Ma non basta. Confrontando le risposte date dagli intervistati, dal report emerge anche come la povertà economica gravi direttamente sulle aspettative di vita degli adolescenti. Mentre le «aspirazioni» per il futuro sono abbastanza uniformi tra i giovani, indipendentemente dal background socioeconomico – quasi tutti ritengono importante avere un lavoro stabile che permetta di guadagnare il giusto per provvedere ai bisogni propri e della famiglia e che sia in linea con i propri interessi – il quadro si trasforma quando si parla di «aspettative», cioè degli obiettivi concreti che i 15-16enni immaginano di poter raggiungere nell’arco della vita:  più di 1 ragazzo su 4 in condizioni di grave deprivazione materiale dice che non finirà la scuola per andare a lavorare, a fronte dell’8,9 per cento dei coetanei benestanti.

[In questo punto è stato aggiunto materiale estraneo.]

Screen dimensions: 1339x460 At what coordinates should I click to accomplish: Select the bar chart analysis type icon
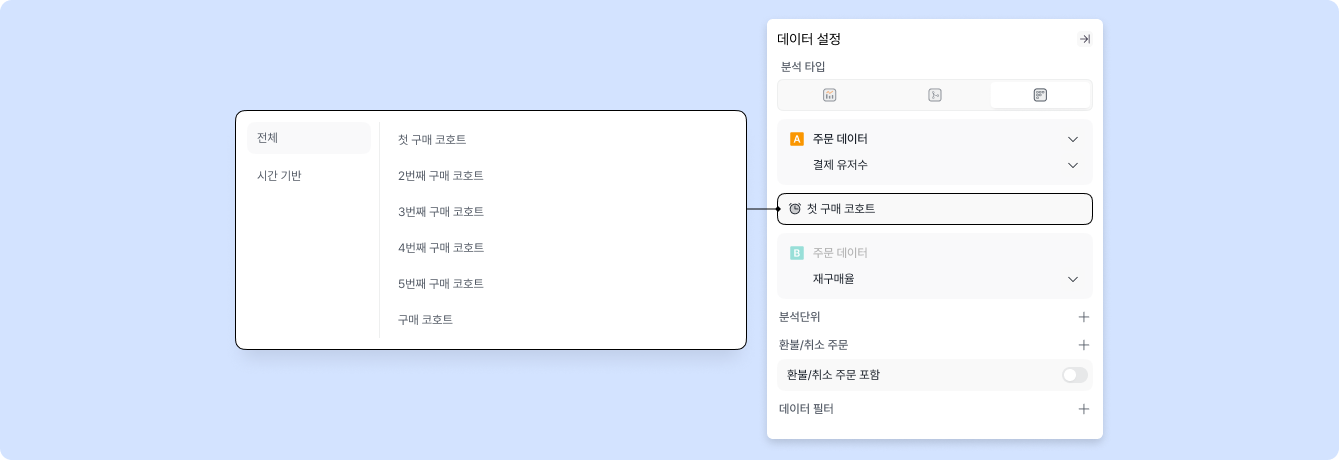pyautogui.click(x=829, y=95)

Il 67,4 per cento teme che, se anche lavorerà, non riuscirà a guadagnare abbastanza per condurre un’esistenza dignitosa, contro il 25,9 per cento degli adolescenti che non vivono condizioni di deprivazione. 

 

«Spero che il mio domani sia migliore di quello che sto vivendo adesso, perché è complicato doversi preoccupare sempre di che cosa ci sarà a tavola. Mamma ce la sta mettendo tutta e io voglio essere all’altezza di quello che sta facendo. Non voglio dire “ah, mamma ha lavorato per niente in tutti questi anni”. Perciò spero che i miei figli non avranno i miei stessi pensieri. Spero che potranno uscire con i loro amici senza preoccuparsi che manca il cibo, che non dovranno sentirsi in colpa se usano i soldi per cose diverse della scuola», racconta Sara, altro nome di fantasia, di Roma. Come si capisce dalle sue parole, e come certificano i risultati dell’indagine, sebbene più della metà degli intervistati guardi al futuro con positività non manca chi manifesta ansia, sfiducia o paura. La maggior parte degli adolescenti, infatti, è cosciente del peso delle disuguaglianze e vorrebbe sia più misure per sostenere le famiglie in povertà sia l’introduzione di un sostegno psicologico gratuito per tutti, a dimostrazione dell’importanza che il diritto al benessere ha assunto per le nuove generazioni.

 

Quasi il 60 per cento degli intervistati, però, non crede che le istituzioni saranno in grado di mettere in campo politiche efficaci per ridurre le disuguaglianze. Le più scoraggiate sono le ragazze, che indipendentemente dalla condizione socioeconomica, hanno aspettative più alte dei maschi per quel che riguarda il percorso di studi ma molto più basse a proposito del posto che riusciranno a occupare nel mondo del lavoro: nonostante, infatti, quasi il 70 per cento dichiari di voler frequentare l’università, il 46,1 per cento ha paura di non trovare un lavoro dignitoso. E una su tre è convinta che non riuscirà a fare ciò che desidera nella vita.

 

«A causa di una grave ingiustizia generazionale, in Italia sono proprio i giovani i più colpiti dalla povertà. Una condizione che incide non solo sul loro presente, ma chiude le aspettative per il futuro. È inaccettabile vedere adolescenti in condizioni di grave deprivazione economica, già rassegnati di fronte agli ostacoli da superare per trasformare le loro aspirazioni in un concreto progetto. Ragazze e ragazzi che pensano di dover lasciare la scuola per andare a lavorare, temono di non potersi permettere l’università e di non ottenere domani un lavoro dignitoso. È un allarme che non deve rimanere inascoltato. Per affrontare queste gravi disuguaglianze è indispensabile un intervento strategico di contrasto alla povertà minorile, che comprenda un sostegno adeguato alle famiglie e il potenziamento strutturale dell’offerta educativa, scolastica ed extrascolastica». Come sottolinea Claudio Tesauro, presidente di Save the Children, il tema del futuro dei giovani deve guidare le scelte economiche dei Paesi perché è il più importante per lo sviluppo: «E alla vigilia delle elezioni europee è fondamentale ricordarlo anche ai candidati».